While the application of the current classification system to individuals is at times straightforward, this is not always the case, especially with respect to etiology and severity of the defect resulting in hyperglycemia and treatment requirements. There are many examples of the clinical challenge in classifying individuals including obese adolescents where differentiating between type 1 and type 2 diabetes at diagnosis can be very difficult and in the case of latent autoimmune diabetes of adults (LADA) (Botero and Wolfsdorf 2005; Farsani et al. 2013).

All methods currently available to assist with the classification of individuals have limitations including phenotypic characteristics such as age of onset and weight, genotyping since most forms of diabetes are polygenic, humoral or cellular immune biomarkers, and assessment of β-cell function (C-peptide) and insulin resistance.

There have been recent calls to review the classification system (Leslie et al. 2016; Schwartz et al. 2016) in an attempt to better contribute to an understanding of etiology, natural history, pathophysiology, consequences, and treatment (Leslie et al. 2016).

Schwartz et al. (2016) have proposed a β-cell-centric classification system based on an abnormal β-cell being the final common denominator of all diabetes. This proposal suggests that the diabetes spectrum results from interactions between genetically predisposed β-cells with other factors, including insulin resistance, environmental influences, and immune dysregulation.

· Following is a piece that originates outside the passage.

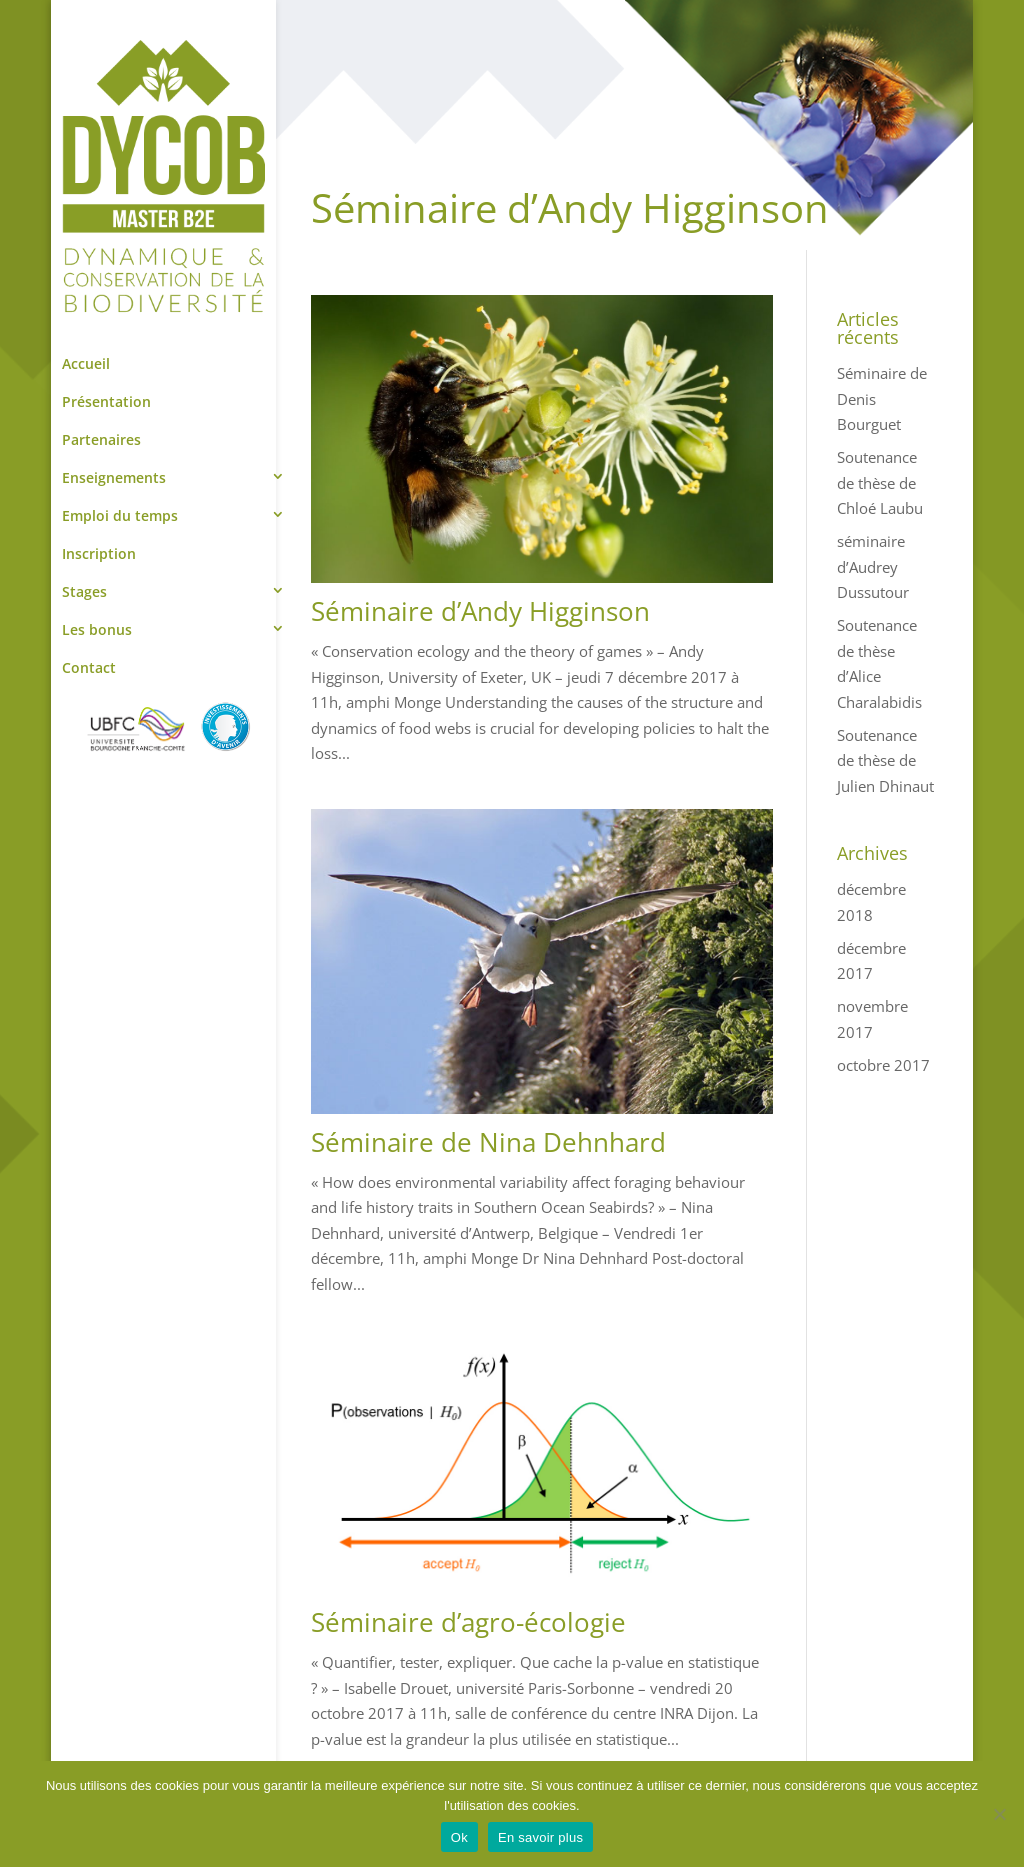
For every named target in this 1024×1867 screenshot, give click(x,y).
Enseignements (114, 477)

This could lead the way to choice of therapy based on the particular pathway(s) which lead to hyperglycemia that could optimize processes of care and precision medicine in the treatment of diabetes.

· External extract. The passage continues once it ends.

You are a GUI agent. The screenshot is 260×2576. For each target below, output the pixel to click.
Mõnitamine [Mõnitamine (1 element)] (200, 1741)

While there is a move to align classification systems and precision medicine in the future, a range of challenges will need to be overcome including deficiencies in our current knowledge base and limited access to currently available diagnostic tests to classify individuals with hyperglycemia, especially on a global scale.

Conclusion

The classification and diagnostic criteria of diabetes have changed over time. With the continued advancement in diabetes research, the classification and diagnostic criteria will continue to evolve. Regardless of how diabetes is defined and detected, early detection, prevention, and treatment remain the most important steps in halting the increasing global burden of diabetes.